The splitting of the sea, the manna from heaven, the water from the rock, the defeat of Amalek — these were astonishing events. But the Mekhilta says that the single phrase "the Lord had taken Israel out of Egypt" encompasses and surpasses every one of them. The Exodus is the master miracle, the root from which every subsequent wonder grows.
Why would a single event carry such disproportionate weight? Because the Exodus was not merely a rescue operation. It was the birth of a nation. Before Egypt, Israel was a collection of enslaved tribes. After the Exodus, they were a people with a covenant, a destiny, and a God who had demonstrated — publicly, unmistakably — that He intervenes in history on their behalf.
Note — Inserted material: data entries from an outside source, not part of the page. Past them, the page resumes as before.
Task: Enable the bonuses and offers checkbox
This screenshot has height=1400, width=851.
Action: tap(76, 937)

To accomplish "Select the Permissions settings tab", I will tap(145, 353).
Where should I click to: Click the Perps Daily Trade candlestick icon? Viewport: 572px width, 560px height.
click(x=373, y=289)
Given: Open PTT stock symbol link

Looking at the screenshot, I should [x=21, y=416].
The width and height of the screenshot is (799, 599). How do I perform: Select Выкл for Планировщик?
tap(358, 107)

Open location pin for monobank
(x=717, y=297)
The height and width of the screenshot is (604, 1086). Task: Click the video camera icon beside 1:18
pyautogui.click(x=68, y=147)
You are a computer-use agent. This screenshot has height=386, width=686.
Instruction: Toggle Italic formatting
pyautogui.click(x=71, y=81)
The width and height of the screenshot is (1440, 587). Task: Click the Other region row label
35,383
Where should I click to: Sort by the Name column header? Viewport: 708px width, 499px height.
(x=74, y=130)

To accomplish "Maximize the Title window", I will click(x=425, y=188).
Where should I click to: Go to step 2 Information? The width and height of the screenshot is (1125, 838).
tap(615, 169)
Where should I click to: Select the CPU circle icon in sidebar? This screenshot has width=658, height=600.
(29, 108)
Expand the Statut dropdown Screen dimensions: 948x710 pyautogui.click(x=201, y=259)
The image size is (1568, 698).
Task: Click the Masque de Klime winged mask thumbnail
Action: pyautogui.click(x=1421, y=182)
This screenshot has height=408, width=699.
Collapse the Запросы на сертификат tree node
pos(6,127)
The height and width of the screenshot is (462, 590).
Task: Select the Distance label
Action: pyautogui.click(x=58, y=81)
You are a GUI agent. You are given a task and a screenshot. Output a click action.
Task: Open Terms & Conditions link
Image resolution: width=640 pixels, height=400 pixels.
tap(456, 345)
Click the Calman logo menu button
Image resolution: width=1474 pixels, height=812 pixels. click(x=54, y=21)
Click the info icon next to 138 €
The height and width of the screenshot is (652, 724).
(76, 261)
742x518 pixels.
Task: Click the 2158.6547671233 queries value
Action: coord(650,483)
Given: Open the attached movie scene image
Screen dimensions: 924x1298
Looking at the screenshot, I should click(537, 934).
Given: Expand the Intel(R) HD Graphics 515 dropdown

The Mekhilta is also explaining why Jethro was so deeply moved. He was not impressed by any single miracle. He grasped the totality. The phrase "taken Israel out of Egypt" was a summary of everything — the ten plagues, the departure, the sea, the wilderness provisions, the revelation at Sinai. Jethro heard that one sentence and understood that it contained the entire story. The Exodus, the Mekhilta teaches, is the lens through which every other divine act must be viewed.